(Beginning of Data shown)

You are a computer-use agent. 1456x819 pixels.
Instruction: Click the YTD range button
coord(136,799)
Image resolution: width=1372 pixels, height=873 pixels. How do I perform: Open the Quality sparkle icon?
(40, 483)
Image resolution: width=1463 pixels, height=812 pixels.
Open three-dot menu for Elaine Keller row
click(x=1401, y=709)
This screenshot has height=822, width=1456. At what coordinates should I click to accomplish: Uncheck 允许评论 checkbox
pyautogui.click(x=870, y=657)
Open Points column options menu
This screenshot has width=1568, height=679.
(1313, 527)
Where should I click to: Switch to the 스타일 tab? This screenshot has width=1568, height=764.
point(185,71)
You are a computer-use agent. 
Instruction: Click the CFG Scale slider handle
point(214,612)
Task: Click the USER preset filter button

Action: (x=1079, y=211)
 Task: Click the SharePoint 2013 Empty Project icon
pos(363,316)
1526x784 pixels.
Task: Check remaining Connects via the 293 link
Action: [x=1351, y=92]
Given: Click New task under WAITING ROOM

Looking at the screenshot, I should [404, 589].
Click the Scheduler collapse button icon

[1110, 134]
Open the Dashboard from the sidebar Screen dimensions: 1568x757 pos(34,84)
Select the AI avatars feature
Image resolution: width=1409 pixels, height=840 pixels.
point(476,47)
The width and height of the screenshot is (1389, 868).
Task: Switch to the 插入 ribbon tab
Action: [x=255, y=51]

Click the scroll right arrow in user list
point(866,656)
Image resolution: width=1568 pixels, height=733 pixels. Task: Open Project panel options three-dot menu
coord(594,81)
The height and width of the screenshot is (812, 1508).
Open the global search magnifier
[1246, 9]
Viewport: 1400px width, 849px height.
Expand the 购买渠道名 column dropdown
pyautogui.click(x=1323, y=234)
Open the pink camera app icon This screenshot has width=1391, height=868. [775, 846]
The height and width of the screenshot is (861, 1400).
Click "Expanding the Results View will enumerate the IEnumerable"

(End of Data shown)

Required work ->
Check every line above for the word "computer" and copy those that have it.

Task solution ->
You are a computer-use agent. 1456x819 pixels.
You are a computer-use agent. 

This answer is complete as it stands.